**TASK ITEM:**
Every line below that carries the word "agent" needs to be copied.

**DATASET EXTRACT:**
--------------------------------------------------
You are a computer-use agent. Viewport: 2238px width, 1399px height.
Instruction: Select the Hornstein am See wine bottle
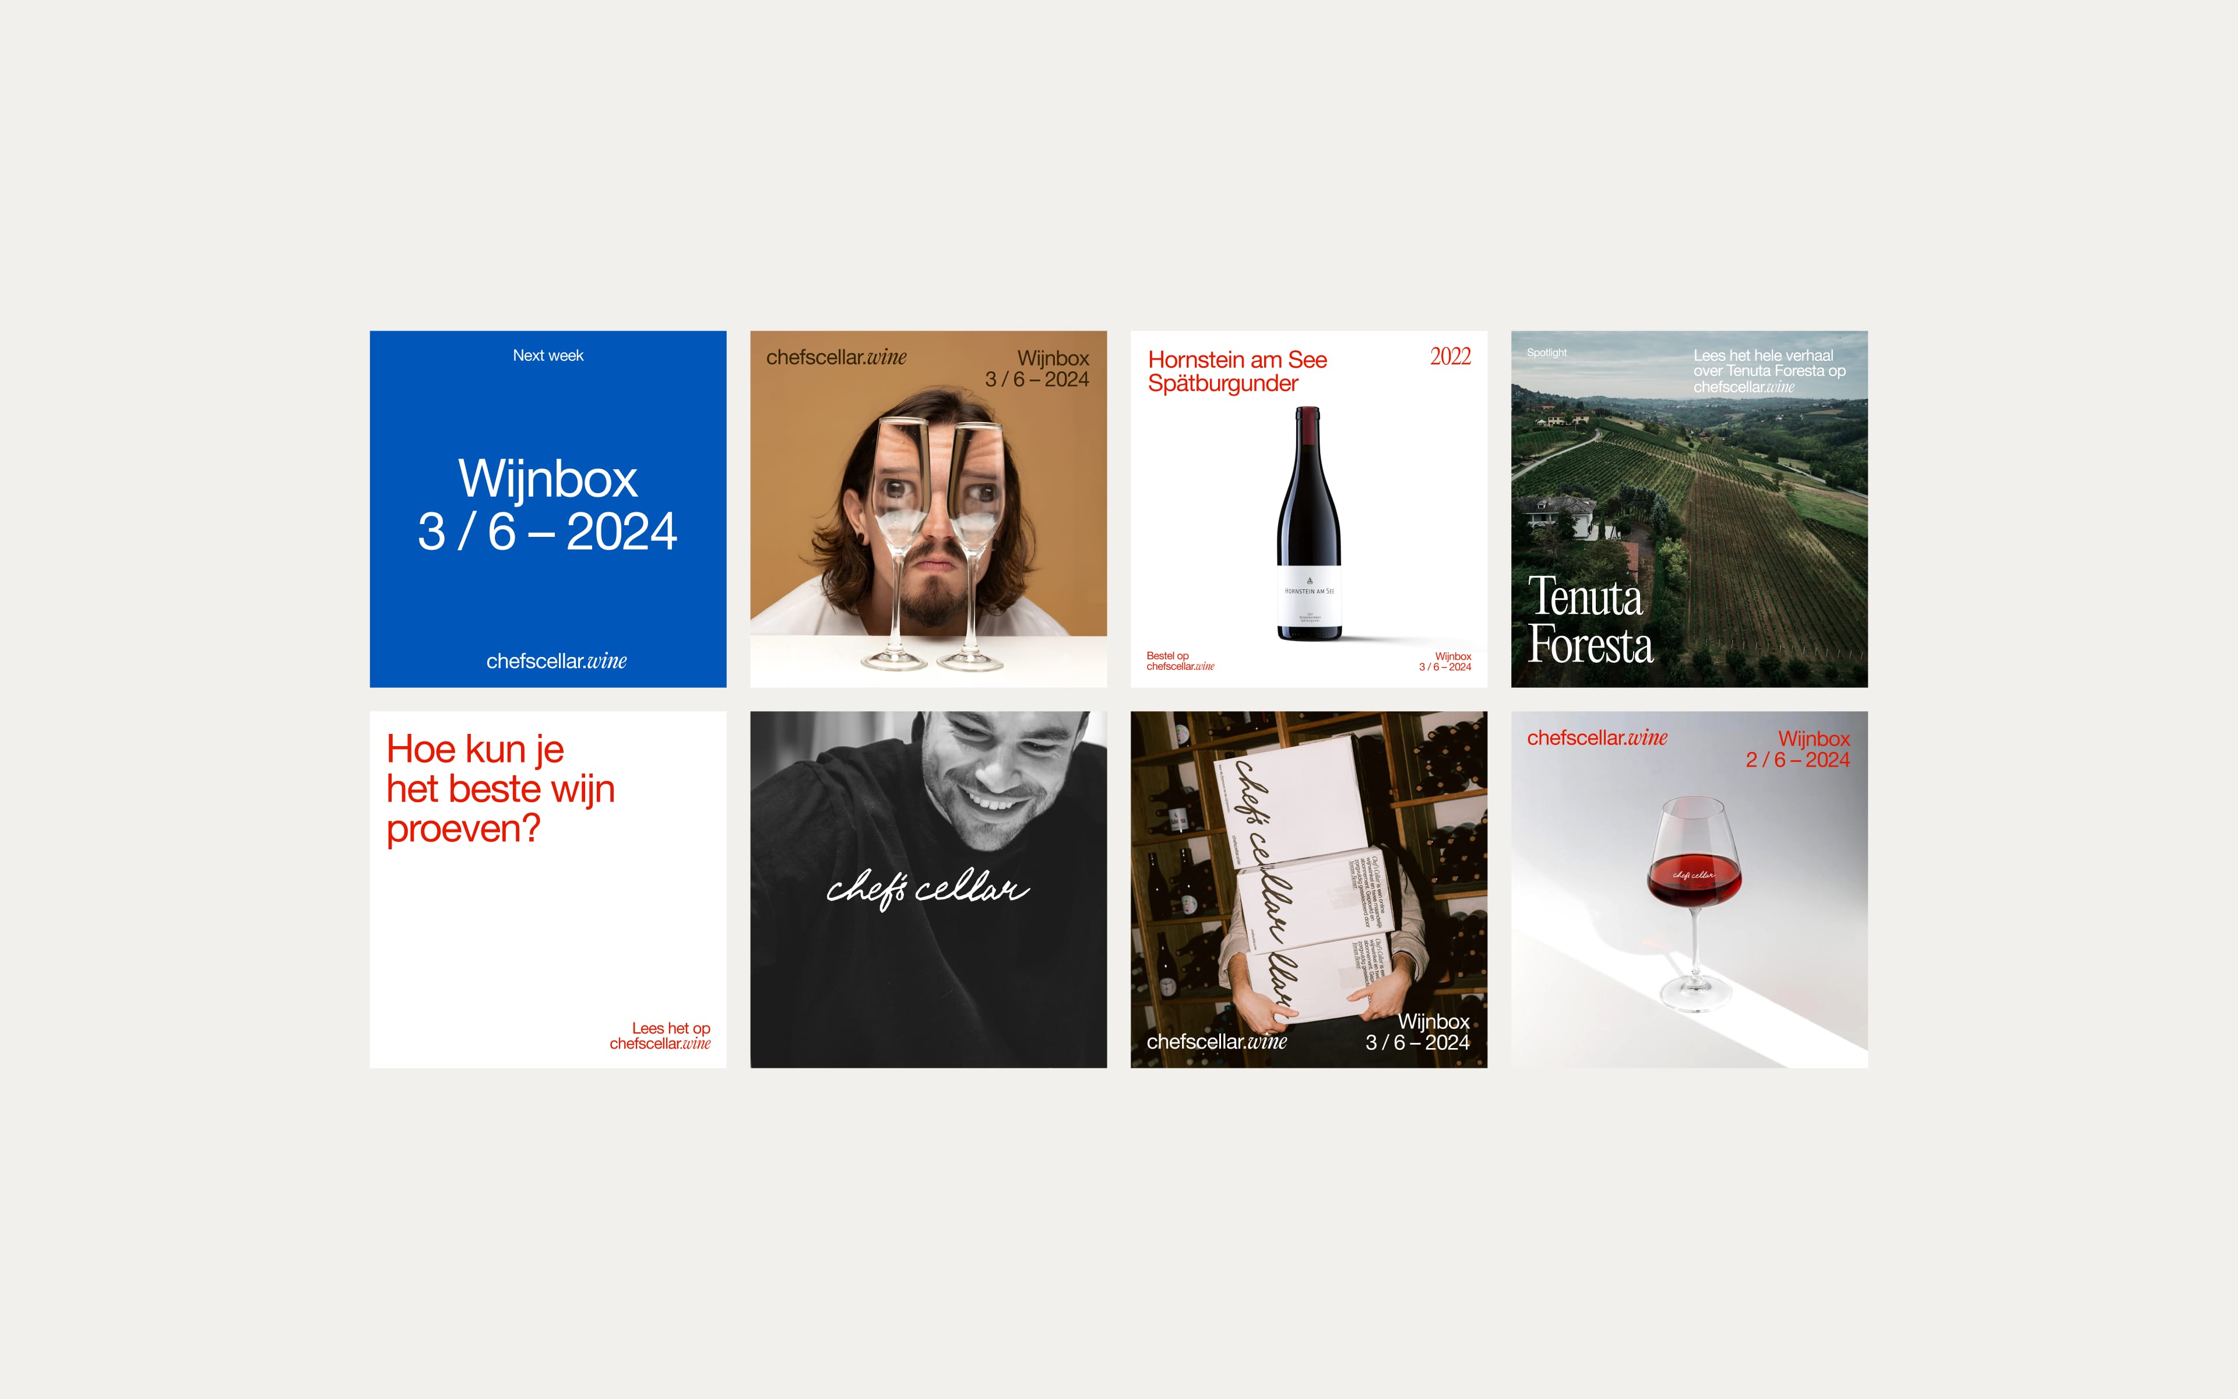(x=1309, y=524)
--------------------------------------------------
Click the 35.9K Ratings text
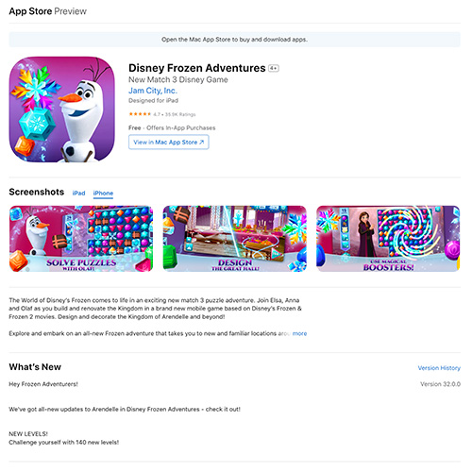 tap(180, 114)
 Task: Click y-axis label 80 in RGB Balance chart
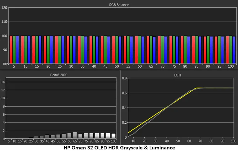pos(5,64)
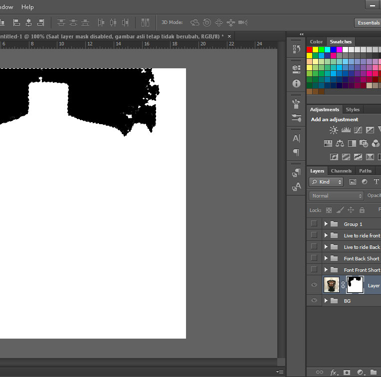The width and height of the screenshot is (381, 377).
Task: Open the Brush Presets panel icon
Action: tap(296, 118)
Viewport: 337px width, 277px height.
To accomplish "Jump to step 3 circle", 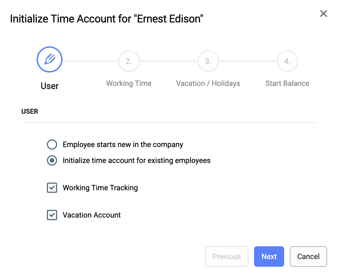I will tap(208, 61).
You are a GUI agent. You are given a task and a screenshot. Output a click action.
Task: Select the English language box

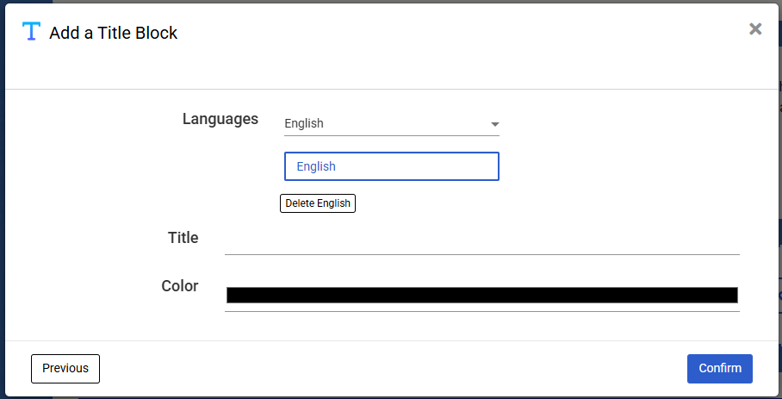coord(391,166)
--------------------------------------------------
**EXERCISE ANSWER:**
You are a computer-use agent. Viewport: 2238px width, 1399px height.
You are a GUI agent. You are given a task and a screenshot. Output a click action.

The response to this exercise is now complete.